## WORK INSTRUCTION
Below are records; report how many of their lines contain the word "will", giving only the number.

Stored items:
########

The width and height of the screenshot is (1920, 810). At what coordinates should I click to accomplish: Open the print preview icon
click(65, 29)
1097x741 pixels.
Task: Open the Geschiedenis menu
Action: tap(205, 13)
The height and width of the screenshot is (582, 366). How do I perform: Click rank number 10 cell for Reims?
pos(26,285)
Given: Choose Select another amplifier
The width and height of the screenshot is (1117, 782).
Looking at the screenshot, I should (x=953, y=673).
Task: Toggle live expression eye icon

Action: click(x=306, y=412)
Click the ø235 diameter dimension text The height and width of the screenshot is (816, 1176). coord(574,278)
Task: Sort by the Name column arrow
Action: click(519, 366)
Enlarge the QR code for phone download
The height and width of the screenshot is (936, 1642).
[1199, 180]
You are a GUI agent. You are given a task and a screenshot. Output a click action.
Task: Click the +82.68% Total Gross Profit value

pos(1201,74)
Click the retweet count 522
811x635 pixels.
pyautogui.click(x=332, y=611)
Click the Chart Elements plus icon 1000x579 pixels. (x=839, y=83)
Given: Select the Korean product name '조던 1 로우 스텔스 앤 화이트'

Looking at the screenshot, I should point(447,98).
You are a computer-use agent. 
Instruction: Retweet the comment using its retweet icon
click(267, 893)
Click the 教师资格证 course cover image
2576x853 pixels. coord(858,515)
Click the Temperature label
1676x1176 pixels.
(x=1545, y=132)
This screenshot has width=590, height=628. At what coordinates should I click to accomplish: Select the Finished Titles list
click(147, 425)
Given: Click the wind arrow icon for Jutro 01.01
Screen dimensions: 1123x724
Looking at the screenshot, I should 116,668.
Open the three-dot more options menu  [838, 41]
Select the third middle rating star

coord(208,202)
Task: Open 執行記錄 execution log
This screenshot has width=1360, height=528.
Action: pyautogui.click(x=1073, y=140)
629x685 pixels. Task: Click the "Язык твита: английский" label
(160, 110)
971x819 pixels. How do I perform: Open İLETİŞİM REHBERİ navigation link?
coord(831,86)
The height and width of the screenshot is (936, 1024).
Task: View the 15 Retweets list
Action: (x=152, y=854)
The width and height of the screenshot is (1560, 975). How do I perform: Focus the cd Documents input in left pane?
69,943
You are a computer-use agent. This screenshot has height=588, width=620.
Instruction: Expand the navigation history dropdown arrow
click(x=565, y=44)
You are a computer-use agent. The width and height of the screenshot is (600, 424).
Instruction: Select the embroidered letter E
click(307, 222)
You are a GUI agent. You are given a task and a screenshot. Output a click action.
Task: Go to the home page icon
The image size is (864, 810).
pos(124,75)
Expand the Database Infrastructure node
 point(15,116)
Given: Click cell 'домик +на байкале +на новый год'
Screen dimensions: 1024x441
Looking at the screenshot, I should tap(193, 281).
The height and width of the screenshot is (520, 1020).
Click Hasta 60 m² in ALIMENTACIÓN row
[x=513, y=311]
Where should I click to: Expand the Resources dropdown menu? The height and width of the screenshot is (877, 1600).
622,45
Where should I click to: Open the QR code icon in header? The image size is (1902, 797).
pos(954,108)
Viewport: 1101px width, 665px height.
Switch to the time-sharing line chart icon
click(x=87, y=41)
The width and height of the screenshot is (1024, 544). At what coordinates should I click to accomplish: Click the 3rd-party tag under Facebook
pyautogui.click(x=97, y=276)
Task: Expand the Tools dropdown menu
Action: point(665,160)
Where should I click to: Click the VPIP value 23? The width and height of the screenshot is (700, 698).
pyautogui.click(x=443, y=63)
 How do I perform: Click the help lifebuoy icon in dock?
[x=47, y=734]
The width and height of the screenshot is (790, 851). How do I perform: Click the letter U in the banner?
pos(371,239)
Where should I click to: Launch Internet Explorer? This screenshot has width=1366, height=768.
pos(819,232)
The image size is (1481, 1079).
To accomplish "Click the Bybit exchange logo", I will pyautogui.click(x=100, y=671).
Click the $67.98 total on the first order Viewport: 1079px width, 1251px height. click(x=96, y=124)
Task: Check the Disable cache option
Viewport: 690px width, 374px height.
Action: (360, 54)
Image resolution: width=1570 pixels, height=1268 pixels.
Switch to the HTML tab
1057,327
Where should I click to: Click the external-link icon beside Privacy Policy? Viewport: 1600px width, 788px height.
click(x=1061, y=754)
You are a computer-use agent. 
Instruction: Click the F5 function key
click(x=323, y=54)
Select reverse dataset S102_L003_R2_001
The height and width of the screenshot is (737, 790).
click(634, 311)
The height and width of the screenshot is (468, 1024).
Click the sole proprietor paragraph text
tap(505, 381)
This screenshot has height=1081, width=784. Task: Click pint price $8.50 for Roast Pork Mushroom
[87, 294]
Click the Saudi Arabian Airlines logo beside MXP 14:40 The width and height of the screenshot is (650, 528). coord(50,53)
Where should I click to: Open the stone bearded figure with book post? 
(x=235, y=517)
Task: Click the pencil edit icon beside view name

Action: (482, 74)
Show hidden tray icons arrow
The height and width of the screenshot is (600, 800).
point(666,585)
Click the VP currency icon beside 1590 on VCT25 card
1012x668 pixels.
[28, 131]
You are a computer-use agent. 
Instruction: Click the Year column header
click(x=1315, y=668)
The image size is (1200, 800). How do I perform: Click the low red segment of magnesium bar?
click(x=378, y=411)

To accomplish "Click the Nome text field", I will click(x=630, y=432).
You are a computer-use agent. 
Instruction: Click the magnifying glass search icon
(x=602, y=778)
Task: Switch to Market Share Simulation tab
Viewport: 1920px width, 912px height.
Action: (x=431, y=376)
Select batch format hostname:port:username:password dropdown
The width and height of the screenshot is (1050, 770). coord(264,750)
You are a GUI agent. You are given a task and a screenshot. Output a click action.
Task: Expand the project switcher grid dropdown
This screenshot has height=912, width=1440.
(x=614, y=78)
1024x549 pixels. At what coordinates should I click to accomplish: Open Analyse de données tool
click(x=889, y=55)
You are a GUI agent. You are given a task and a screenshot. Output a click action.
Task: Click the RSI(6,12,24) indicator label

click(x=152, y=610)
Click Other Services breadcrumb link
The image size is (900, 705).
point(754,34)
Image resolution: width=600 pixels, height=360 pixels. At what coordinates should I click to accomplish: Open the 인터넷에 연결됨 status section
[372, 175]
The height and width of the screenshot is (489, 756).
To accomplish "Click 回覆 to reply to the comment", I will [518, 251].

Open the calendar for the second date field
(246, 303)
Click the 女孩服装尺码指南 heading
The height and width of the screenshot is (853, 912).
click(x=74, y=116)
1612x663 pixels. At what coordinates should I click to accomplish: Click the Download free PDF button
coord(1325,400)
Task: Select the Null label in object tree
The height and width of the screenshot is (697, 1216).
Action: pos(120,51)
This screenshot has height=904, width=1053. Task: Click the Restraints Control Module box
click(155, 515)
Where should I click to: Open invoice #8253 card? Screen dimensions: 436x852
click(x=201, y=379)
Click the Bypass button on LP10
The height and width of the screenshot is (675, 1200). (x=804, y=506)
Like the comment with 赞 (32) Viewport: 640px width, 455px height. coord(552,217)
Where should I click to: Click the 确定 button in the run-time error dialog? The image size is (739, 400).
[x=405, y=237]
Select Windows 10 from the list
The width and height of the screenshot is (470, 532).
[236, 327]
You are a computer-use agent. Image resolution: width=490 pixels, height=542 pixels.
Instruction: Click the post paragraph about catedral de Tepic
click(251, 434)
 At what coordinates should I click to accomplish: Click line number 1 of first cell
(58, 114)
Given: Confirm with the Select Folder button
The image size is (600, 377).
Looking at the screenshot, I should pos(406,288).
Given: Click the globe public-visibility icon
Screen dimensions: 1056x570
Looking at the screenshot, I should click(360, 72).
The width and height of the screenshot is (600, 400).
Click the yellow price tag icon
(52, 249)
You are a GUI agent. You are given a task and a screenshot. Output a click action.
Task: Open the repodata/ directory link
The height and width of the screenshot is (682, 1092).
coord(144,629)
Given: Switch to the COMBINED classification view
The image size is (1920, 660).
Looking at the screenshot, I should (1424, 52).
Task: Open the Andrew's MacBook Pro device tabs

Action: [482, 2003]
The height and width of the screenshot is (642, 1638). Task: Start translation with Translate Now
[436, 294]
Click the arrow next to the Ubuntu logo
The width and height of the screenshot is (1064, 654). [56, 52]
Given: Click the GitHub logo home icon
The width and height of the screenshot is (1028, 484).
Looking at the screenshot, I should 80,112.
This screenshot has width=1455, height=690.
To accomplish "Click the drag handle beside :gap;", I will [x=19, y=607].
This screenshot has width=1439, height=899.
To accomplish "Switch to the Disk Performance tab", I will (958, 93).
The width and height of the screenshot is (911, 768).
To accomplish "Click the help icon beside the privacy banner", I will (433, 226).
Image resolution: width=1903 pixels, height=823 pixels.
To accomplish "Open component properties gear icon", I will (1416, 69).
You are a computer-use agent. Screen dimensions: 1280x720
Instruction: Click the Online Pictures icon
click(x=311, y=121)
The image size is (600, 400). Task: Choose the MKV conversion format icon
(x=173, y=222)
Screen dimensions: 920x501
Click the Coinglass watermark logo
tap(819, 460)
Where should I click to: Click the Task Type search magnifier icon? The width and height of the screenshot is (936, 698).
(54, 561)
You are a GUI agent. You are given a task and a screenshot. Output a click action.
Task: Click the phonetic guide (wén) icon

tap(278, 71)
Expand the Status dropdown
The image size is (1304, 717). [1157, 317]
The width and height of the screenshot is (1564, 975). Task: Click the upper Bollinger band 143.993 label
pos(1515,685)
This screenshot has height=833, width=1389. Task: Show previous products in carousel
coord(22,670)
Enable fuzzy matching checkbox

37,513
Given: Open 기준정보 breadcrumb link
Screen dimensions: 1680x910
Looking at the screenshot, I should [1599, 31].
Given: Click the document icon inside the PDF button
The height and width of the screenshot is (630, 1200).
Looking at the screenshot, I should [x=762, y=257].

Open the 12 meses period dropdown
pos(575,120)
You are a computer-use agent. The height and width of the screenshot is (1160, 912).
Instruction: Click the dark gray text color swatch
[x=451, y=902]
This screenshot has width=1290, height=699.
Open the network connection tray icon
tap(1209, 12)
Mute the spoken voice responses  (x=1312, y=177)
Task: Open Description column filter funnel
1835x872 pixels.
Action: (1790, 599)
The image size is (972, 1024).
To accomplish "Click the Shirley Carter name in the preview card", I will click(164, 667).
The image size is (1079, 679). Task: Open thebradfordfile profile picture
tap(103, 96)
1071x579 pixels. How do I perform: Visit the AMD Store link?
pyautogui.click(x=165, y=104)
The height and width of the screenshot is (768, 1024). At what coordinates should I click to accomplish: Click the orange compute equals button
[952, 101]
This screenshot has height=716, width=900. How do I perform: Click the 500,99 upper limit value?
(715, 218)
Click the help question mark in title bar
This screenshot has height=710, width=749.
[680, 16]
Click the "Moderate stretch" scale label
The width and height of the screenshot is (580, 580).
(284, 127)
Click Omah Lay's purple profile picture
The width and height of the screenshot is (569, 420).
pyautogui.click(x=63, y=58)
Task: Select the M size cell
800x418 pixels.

########

## SOLUTION BELOW
8